Hal Woodeshick closed out his major league career with an appearance in Game 6 of the 1967 World Series, a series that would be won by the Cardinals over the Boston Red Sox. Having begun his major league career with the Detroit Tigers in 1956, the native of Wilkes-Barre, Pennsylvania, had to wait eleven years to finally get to participate in a World Series. So it had to be extremely disappointing to Hal when Cardinals manager Red Schoendienst replaced him at midseason as the team's closer with a younger lefthander named Joe Hoerner. Ironically, Hoerner had been Woodeshick's teammate on the Colt .45s briefly in 1963 and 1964 when Hal was getting the bulk of the work out of the Houston bullpen. But when Woodeshick finally did get to pitch in the World Series he made the most of the opportunity. In his only inning of work in the 1967 Series, Hal coaxed '67 American League Triple Crown Winner and MVP Carl Yastrzemski to ground into a fielder's choice to end the inning late in Game 6.
I got to see Hal Woodeshick pitch for the Astros in 1965 when my godparents, Kirby and Ruby Fontenot of Bellaire, took me to my first major league baseball game at the spanking new air-conditioned domed stadium. Woodeshick relieved starting pitcher Bob Bruce in that game I attended as an 8-year-old child, a game the Astros would lose to Hank Aaron, Joe Torre, Eddie Mathews and the rest of the Milwaukee Braves. I still have the program my Uncle Kirby and Aunt Ruby bought me at the Astrodome that summer day in 1965. Bob Bruce's wife was seated a couple rows in front of us and Uncle Kirby got her to sign her husband's name across his photograph in my program. Is a Bob Bruce autograph from 44 years ago worth much these days? How about if it was signed by Mrs. Bruce!

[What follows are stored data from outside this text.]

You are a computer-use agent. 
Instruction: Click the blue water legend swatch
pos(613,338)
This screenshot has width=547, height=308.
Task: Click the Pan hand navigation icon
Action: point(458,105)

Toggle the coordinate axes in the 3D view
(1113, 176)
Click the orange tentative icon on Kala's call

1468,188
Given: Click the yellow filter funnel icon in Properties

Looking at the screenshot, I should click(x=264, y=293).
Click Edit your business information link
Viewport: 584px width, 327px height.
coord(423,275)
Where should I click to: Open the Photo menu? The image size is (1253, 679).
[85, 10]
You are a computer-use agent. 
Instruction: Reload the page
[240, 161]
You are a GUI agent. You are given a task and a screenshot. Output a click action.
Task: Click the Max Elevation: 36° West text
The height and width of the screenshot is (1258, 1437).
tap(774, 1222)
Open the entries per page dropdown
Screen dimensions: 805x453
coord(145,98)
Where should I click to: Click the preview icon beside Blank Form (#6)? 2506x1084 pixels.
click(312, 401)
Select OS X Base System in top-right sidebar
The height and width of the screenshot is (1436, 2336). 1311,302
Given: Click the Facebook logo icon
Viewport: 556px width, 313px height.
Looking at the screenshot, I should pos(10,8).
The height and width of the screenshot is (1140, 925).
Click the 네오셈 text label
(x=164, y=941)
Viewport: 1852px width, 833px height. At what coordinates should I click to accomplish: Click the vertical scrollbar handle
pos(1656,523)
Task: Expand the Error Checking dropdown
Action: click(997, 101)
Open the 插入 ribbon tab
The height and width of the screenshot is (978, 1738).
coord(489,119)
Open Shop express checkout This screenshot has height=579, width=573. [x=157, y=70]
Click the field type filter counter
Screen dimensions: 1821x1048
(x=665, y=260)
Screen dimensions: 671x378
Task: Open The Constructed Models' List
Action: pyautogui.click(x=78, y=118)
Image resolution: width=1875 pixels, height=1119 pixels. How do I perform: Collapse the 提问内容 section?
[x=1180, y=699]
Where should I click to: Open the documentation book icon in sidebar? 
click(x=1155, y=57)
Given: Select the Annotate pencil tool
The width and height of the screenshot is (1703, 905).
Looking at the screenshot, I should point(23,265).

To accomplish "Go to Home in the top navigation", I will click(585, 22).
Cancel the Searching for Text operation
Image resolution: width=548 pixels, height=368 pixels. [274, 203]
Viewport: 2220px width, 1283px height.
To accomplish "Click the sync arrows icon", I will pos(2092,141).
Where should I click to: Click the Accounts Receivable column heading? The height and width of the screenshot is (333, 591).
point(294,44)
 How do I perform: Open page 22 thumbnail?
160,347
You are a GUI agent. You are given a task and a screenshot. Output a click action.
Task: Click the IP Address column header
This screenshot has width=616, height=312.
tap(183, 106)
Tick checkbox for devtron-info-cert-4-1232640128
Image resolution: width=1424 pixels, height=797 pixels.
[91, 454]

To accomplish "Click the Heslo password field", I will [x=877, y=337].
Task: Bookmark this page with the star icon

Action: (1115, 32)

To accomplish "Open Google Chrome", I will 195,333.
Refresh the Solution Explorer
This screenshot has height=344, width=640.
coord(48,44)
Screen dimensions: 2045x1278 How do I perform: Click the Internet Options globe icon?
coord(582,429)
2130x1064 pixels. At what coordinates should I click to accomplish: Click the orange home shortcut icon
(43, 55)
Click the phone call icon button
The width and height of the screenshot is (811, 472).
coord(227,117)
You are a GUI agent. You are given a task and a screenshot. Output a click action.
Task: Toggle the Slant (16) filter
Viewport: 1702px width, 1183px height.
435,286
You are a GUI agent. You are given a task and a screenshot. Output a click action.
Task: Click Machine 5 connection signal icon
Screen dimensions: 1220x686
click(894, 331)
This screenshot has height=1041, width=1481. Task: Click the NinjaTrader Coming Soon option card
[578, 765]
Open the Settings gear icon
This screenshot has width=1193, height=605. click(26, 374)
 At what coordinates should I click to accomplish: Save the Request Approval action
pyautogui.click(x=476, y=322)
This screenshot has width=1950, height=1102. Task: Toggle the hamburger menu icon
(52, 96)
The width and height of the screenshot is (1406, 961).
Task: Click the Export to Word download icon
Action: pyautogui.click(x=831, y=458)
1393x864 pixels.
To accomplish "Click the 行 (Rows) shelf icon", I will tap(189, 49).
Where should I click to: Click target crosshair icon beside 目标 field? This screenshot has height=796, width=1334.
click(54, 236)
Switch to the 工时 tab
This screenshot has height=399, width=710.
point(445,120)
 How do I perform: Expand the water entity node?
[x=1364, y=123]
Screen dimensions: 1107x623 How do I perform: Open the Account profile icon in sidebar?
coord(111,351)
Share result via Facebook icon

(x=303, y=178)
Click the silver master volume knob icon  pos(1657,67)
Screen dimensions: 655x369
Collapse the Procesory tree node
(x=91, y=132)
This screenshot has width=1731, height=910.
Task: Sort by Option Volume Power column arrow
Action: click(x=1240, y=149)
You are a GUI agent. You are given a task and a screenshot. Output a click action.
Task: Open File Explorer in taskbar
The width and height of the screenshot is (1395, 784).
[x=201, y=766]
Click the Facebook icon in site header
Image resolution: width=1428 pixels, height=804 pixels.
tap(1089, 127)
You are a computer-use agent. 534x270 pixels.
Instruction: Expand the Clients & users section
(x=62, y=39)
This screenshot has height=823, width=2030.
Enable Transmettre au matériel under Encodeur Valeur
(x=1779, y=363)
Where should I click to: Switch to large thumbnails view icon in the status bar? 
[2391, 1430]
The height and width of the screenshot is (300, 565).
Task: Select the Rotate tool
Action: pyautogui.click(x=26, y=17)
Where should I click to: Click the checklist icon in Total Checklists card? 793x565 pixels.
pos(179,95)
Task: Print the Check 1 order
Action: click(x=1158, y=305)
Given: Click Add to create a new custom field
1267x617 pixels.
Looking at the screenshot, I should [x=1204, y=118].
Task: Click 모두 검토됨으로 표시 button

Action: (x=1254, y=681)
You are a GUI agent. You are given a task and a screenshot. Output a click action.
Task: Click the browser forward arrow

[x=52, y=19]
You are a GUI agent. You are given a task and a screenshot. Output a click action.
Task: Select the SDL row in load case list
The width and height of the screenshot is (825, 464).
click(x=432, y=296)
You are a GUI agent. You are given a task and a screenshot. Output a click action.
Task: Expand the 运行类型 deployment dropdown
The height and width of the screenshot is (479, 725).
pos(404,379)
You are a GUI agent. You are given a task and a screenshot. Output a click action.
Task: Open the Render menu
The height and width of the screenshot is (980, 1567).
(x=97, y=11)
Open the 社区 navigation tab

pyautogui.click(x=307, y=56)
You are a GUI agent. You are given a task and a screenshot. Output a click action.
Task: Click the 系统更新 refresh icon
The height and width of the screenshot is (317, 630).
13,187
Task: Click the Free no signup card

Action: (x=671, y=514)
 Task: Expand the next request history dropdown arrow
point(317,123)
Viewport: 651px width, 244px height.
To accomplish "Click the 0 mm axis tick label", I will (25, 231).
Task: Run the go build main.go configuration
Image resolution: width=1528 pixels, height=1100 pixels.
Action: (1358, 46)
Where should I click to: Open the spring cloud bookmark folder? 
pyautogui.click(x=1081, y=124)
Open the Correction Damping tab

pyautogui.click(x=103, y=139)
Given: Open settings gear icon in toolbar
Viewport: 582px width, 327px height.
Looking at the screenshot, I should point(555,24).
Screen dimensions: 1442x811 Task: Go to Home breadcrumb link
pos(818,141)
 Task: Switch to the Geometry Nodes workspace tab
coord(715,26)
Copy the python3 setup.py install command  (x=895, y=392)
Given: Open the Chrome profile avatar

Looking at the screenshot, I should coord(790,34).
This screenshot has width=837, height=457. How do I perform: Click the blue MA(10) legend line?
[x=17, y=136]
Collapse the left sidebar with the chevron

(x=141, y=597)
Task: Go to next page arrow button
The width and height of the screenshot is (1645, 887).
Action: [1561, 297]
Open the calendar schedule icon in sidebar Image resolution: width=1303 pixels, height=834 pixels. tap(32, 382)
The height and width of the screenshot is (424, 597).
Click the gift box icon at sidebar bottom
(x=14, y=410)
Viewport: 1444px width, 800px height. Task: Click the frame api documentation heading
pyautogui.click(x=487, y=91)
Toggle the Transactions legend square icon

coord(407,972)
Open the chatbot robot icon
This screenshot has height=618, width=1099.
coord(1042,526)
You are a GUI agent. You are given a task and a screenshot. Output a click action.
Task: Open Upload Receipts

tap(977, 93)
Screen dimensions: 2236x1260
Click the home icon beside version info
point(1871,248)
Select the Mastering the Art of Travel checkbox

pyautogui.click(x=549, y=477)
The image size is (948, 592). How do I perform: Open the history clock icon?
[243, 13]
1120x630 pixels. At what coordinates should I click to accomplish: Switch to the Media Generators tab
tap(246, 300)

The black-and-white photo above is of a very young Rusty Staub (right) showing Hal Woodeshick how to properly throw a slider. Woodeshick eventually adopted the rookie slugger's slider and used it to near perfection, or so it says in Robert Reed's book, "Colt .45s: A Six-Gun Salute."
That story of the autograph captured uncle Kirby to a "T",i.e.,"Close enough kid!" I have a similar story.When I was a kid,I wanted this leather "Daniel Boone"shirt.Somehow my mother
ReplyDeletetalked(brow-beat probably)Kirby into buying it
for me.So,here we go to Sakowitz to get it.We
found it,but when Kirby realized that it costs
about fifty dollars,he nearly had a stroke!So,
instead of the "Daniel Boone" leather shirt,he
bought me a white,cotton T-shirt!"Close enough kid!" My mother was furious! I remember her saying to him,"I would have given you the money!" That shirt is in the attic at Bette's house today!
He was good to take us kids places, though. He took me and another niece from his side of the family to the famous Bob's Big Boy in Houston for hamburgers and then to the rodeo to see/hear Eddy Arnold one year. I remember being near the front and getting to touch Eddy's hand as he rode around the arena after singing - and I recorded his Cattle Call song on my little reel-to-reel tape recorder that day so that I could play it back for Mother and Daddy when I got home - Daddy was a big fan.